There are some ritualistic and occult references in this collection and in your previous presentations like the one at the XXX Berlin store. What is it that fascinates you about these processes?
When I was a dancer, I was very much into physical theatre and performance. I am very inspired by Japanese Butoh dance, where there are some elements of folkloristic tradition. It’s kind of a ritual, how we dress ourselves, anyway, how we unconsciously fit into a different group, and choose what we want to say. I just can’t give up on the idea of performance; it’s a part of my DNA. It never disappears.

What made you decide to move from dance to fashion?
I was a dancer for ten years, but had so many injuries I had to stop. That’s when I started designing. One particular reason I started was because I wasn’t happy with the menswear that was already on offer. Right now, I haven’t cast off womenswear completely — I did a womenswear collection for the Mango Fashion Awards before this – but I think there’s enough designers doing womenswear really well, whereas menswear is still limited. For me, it’s a way of telling stories and I can do that in different ways.

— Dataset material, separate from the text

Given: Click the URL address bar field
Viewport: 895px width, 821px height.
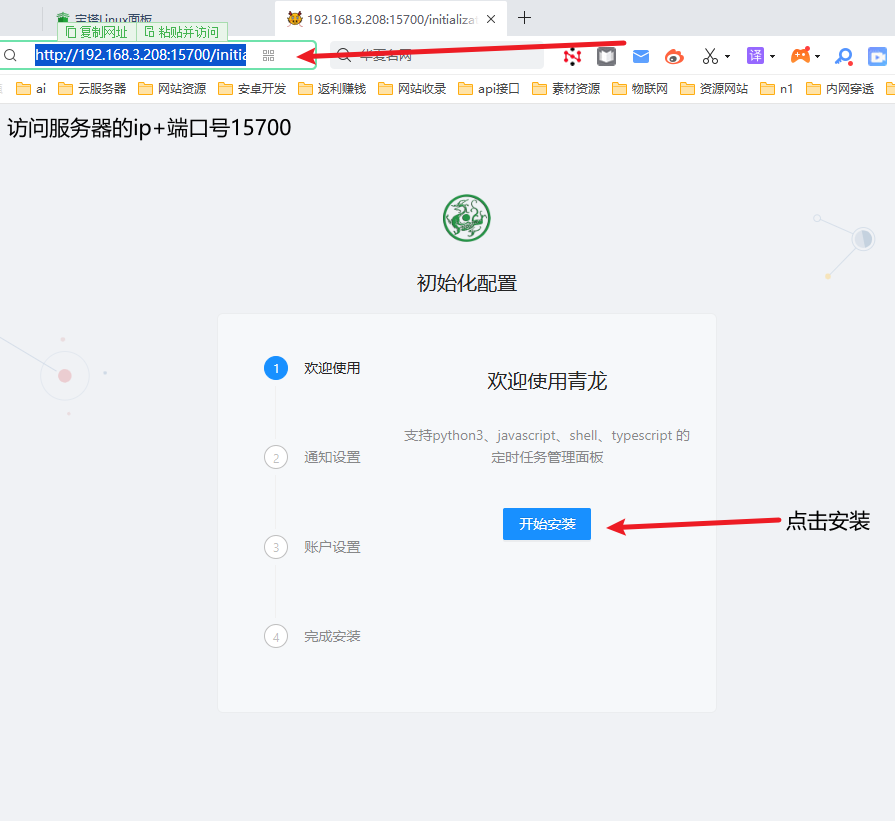Looking at the screenshot, I should tap(140, 56).
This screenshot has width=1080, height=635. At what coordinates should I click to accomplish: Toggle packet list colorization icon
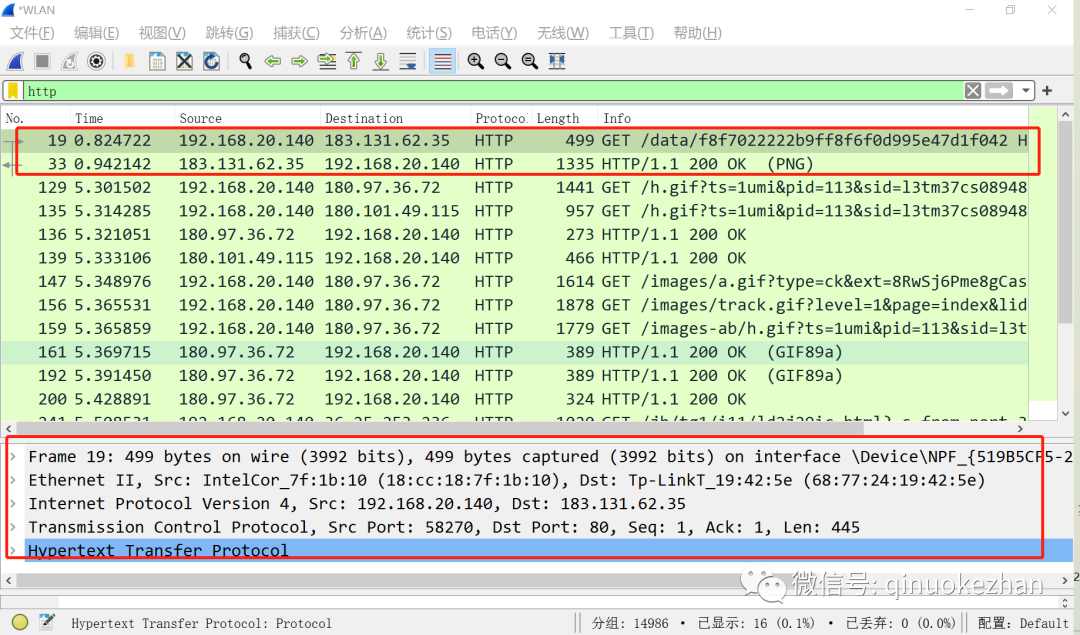(x=442, y=61)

So, how do you go about translating stories into clothes?
It’s about what clothes mean to us as a way of communicating with our surroundings but also how we communicate our inner images to other people. Most people don’t even have a clear image of how they really want to look, so I’m trying to make something subconscious into reality. I would just like people to start thinking when they see fashion. That’s what I want to do with my designs at least.

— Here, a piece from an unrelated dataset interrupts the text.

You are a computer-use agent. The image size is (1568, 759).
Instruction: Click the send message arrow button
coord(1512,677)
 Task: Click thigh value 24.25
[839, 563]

This is your first collection that is going on the market. How do you feel about your clothes coming out of the installation arena and on sale?
I tried to stay true to what I do with this collection. It’s me doing my basics, but a bit more wearable and approachable for the customers. Then, at an event like this, I can do what I want and dramatise it up or down depending on the styling.

It’s interesting for someone with such an investment in movement, that you decided to present your clothes in a static presentation.
I don’t like the stress of shows much, although that’s where you get that goose-bump moment in fashion. Also, as a young designer it’s almost impossible to finance a show. Here, it’s more like an exhibition, people can walk around. The space is normally a gallery anyway, so it works. I really just wanted people to have an opportunity to see it properly, and give it a bit of peace.